Students, community celebrate founder’s birthday

Hadley Jolley

Photo Credit : Cornelius

Martie Schilling and Laura Maier, two Walla Walla residents, stopped by Reid Campus Center while running errands and instead ended up talking to “Cushing Eells,” founder of Whitman College, and perusing old yearbooks and copies of The Pioneer.

Tuesday, Feb. 16, students and community members gathered for birthday cake in Reid to honor Whitman’s founder, Cushing Eells, who would have turned 200 years old. Though Eells himself could not show up, Rogers Miles, senior adjunct assistant professor of religion and general studies,  was on hand in costume, portraying Eells and answering students’ questions. Miles plays Eells for the Living History Troop of Fort Walla Walla in the summers as well as during Founder’s Day.
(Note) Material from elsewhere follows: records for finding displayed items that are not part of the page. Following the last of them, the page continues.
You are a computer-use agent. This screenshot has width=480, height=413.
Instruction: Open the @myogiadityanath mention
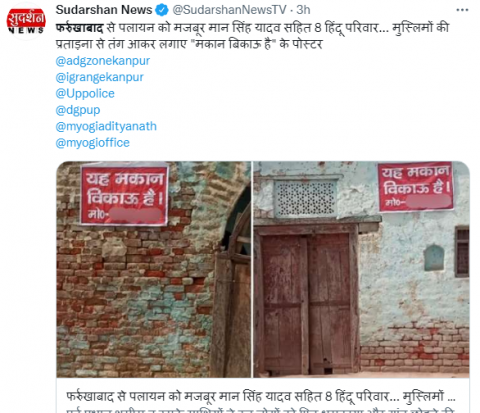pos(106,126)
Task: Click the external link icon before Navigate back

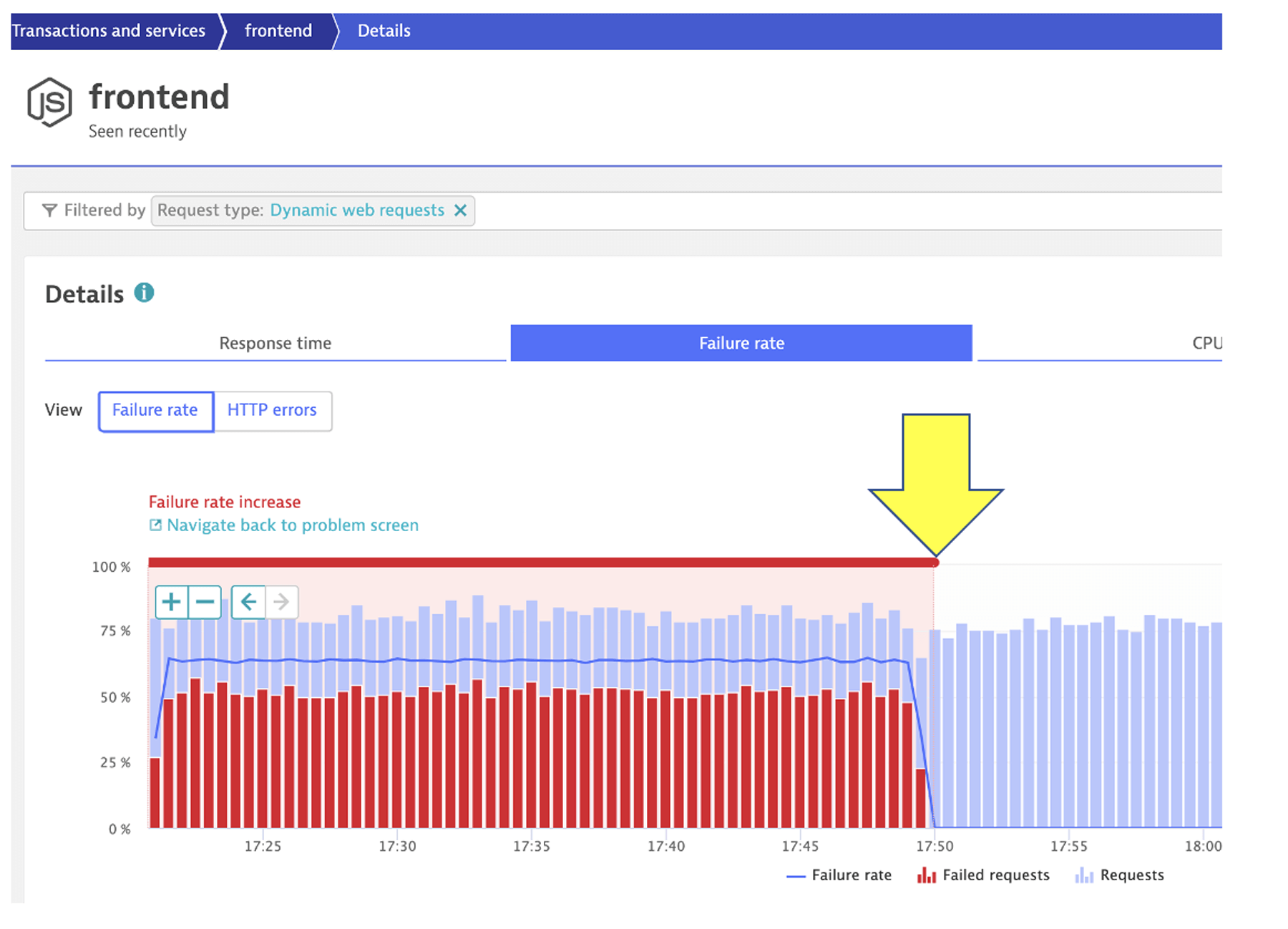Action: pyautogui.click(x=155, y=525)
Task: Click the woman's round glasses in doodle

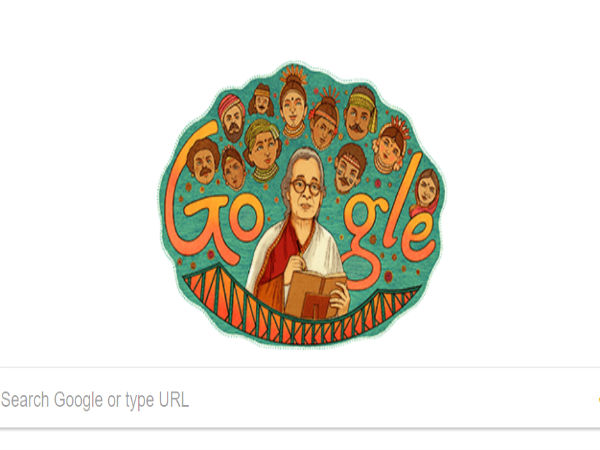Action: [305, 187]
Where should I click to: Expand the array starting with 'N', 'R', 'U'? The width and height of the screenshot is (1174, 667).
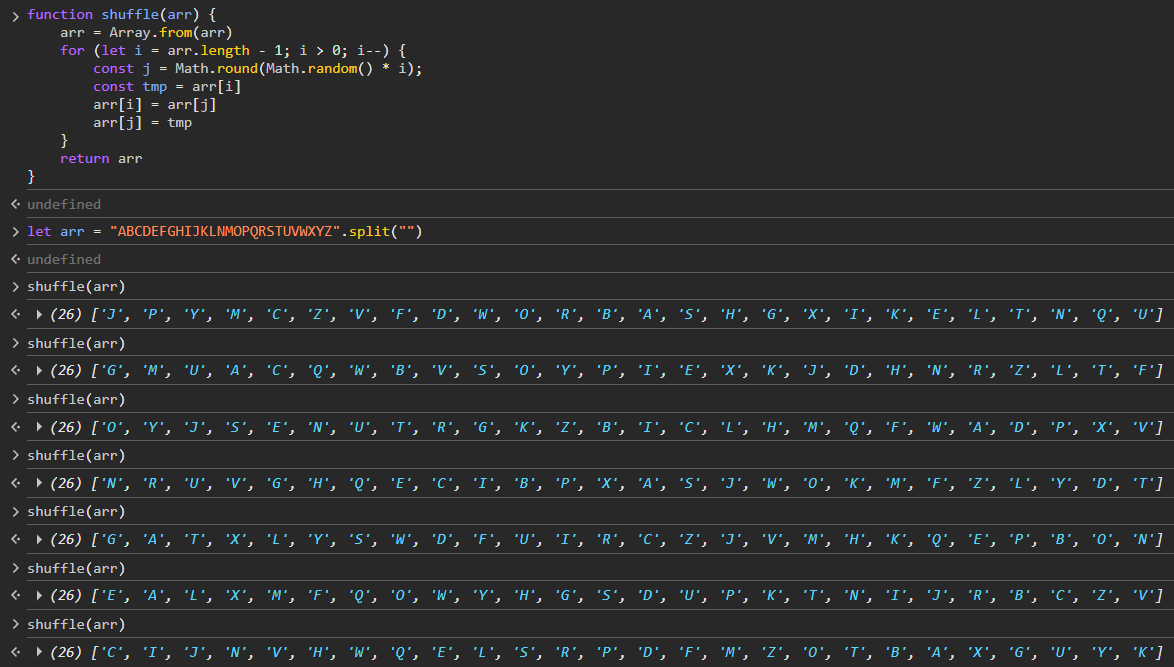tap(39, 483)
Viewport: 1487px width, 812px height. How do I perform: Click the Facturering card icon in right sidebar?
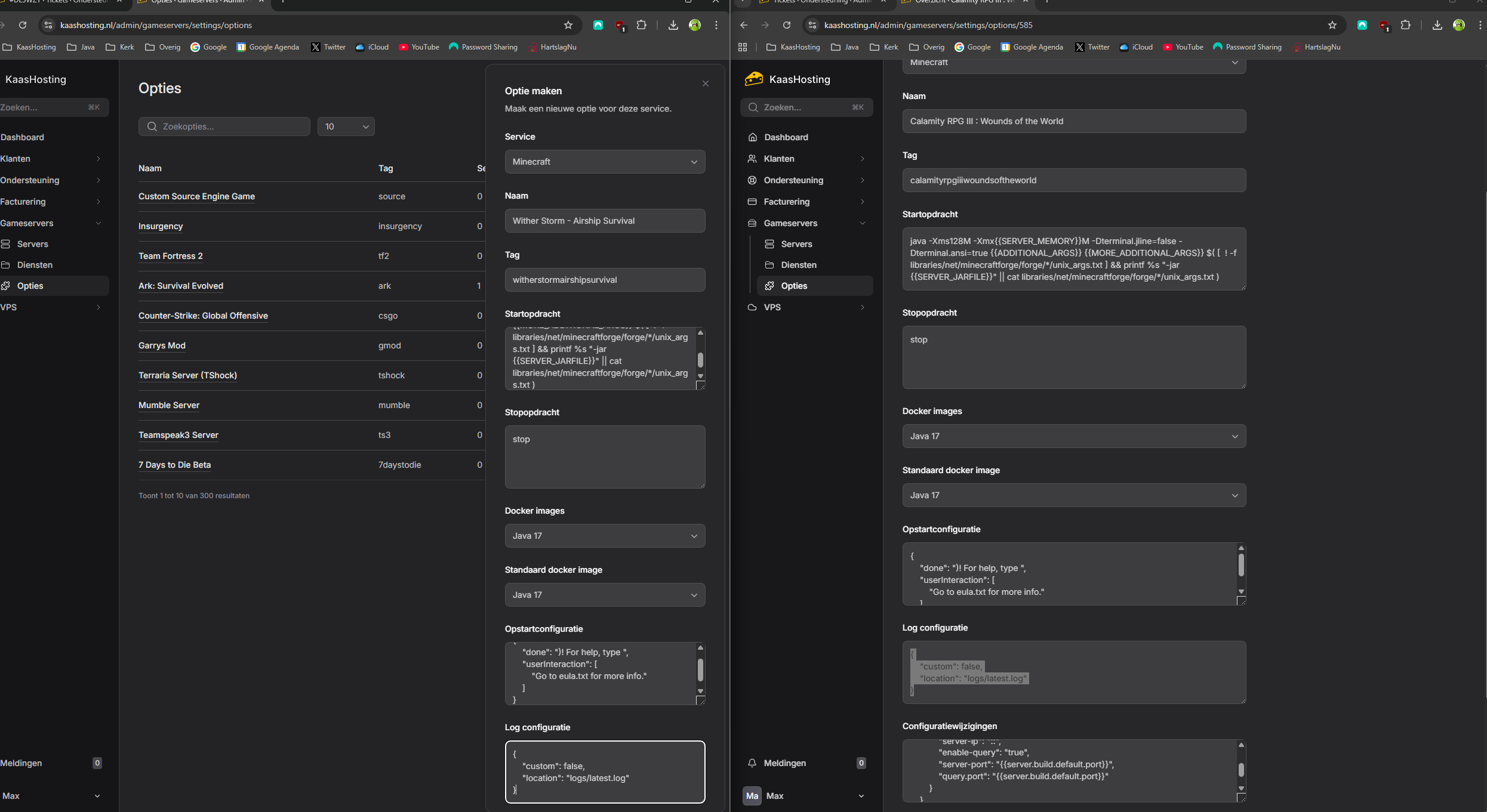coord(752,202)
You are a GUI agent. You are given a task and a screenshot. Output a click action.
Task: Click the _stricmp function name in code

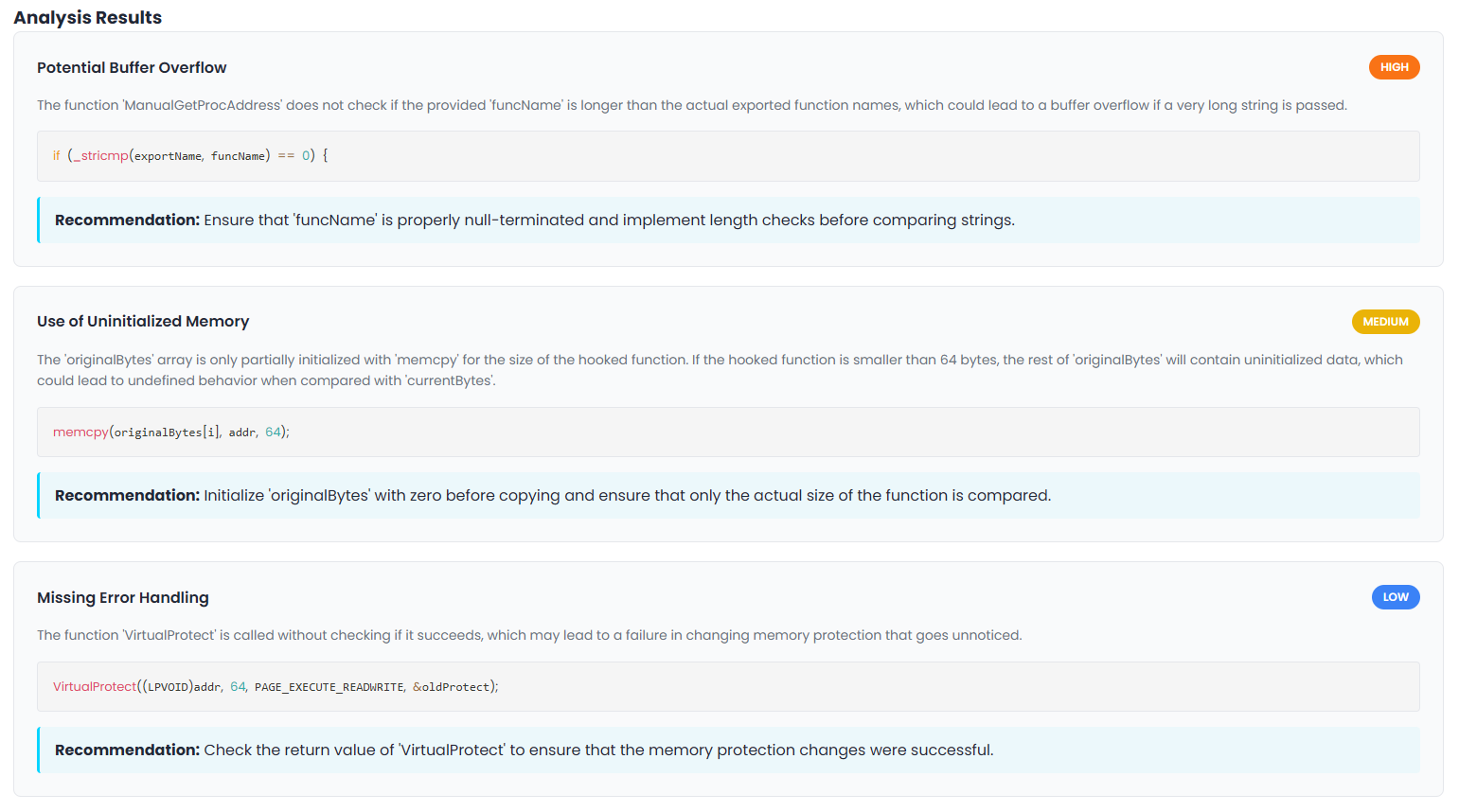tap(100, 156)
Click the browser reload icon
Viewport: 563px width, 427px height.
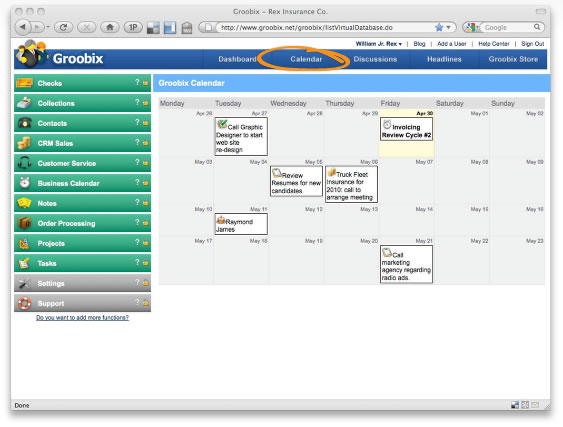64,27
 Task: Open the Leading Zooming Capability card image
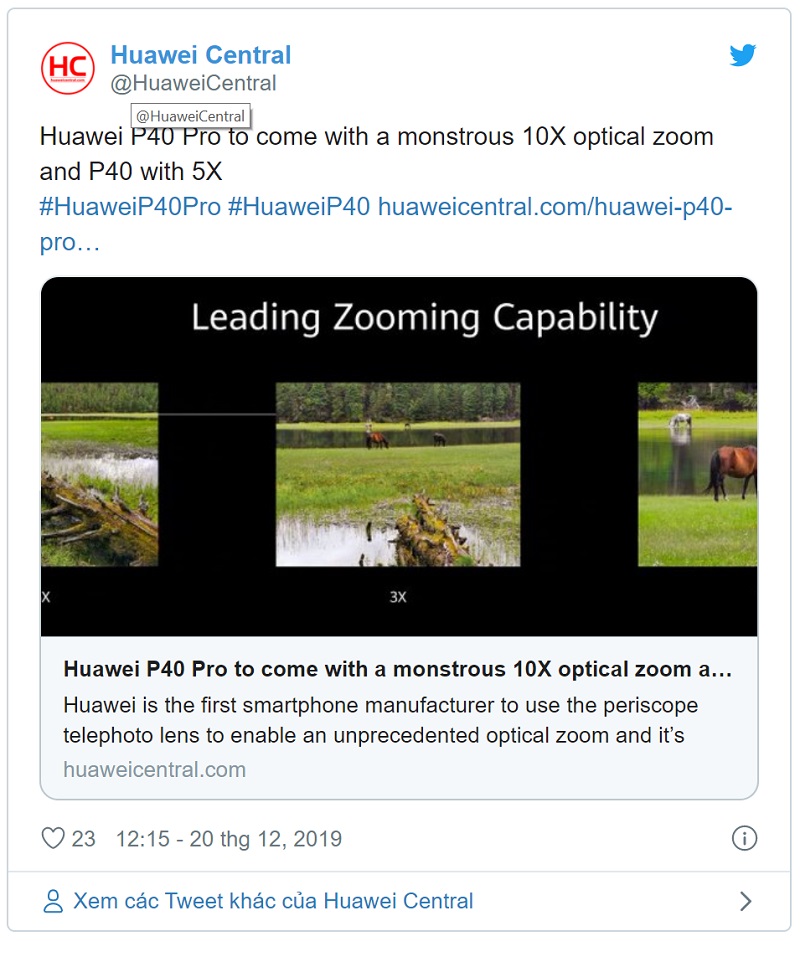[398, 455]
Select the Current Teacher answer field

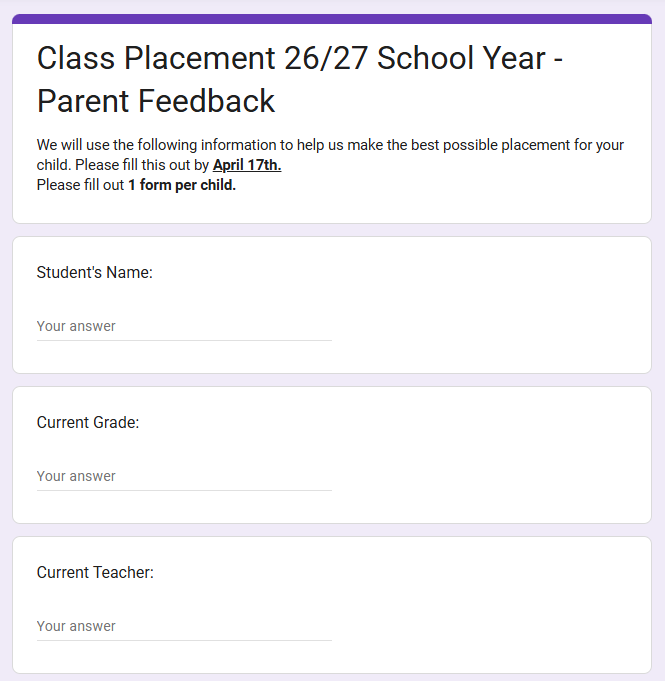pos(184,626)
“Originally I got some help with my costume from Harper Joy. I also think I look a lot more snazzy than Cushing Eells. Cushing Eells lived simply,” said Miles.

Besides the birthday cake and Cushing Eells double, this year Whitman celebrated Founder’s Day by posting trivia questions about Whitman’s history around campus. The answers to the questions can be found in this week’s Feature section.

“It’s good that they recognize those who went before,” said Schilling.

The Founder’s Day celebration also included a display of old photos of student life, old copies of The Pioneer and yearbooks.

“We decided we wanted something fun and interactive that would get current students thinking about the Whitman that was,” said Nancy Mitchell, associate director of alumni relations.

Photo Credit : Cornelius

The point of the celebration, however, was not just to eat cake and learn about Whitman’s history: it was to inspire Whitman students to participate in the historical records. The idea for Founder’s Day came from an alumni board program called Documenting the Past, which is designed to convince both alumni and current students to donate Whitman-related documents to the archives so that future Whitman historians have a better understanding of the past. The documents would also be available for students returning for reunions, so that there are records of their college days.

“In 2005, the Alumni Association Board of Directors put together a five-year plan, and from that a committee was formed, called Documenting the Past. One of our goals is to document what is happening on campus now and to educate the students about Whitman’s history,” said Mitchell.

The committee has spoken with Greek system officials as well as ASWC about collecting documents. Currently, they are discussing a plan with ASWC officials  to get records of meeting minutes from ASWC-funded clubs for the archives.

“It started as a result of not having yearbooks. We are looking for a way for students of the future to have a way of looking back at what they were doing, at the everyday student life,” said Cathy Williams, chair of the Documenting the Past committee for the Alumni Association.

Williams found a cache of photographs from her aunt’s days at Whitman, and those photos became part of the display on Founder’s Day, but she worries that future students won’t have that experience.

Both Williams and Mitchell stress that their goal for Founder’s Day was to inspire a sense of connection to history in current Whitman Students. Mitchell believes that the Founder’s Day event was a big success.

“It’s been great; we’ve talked with a lot of students,” said Mitchell, “I just think there’s not normally much of an outlet for this type of information, so this has been a fun way to do it.”

The Documenting the Past committee hopes that life at Whitman will continue to be well-documented, and that students will participate in the effort.

“We want students to be aware of Whitman’s rich history and know that they are also a part of it,” said Mitchell.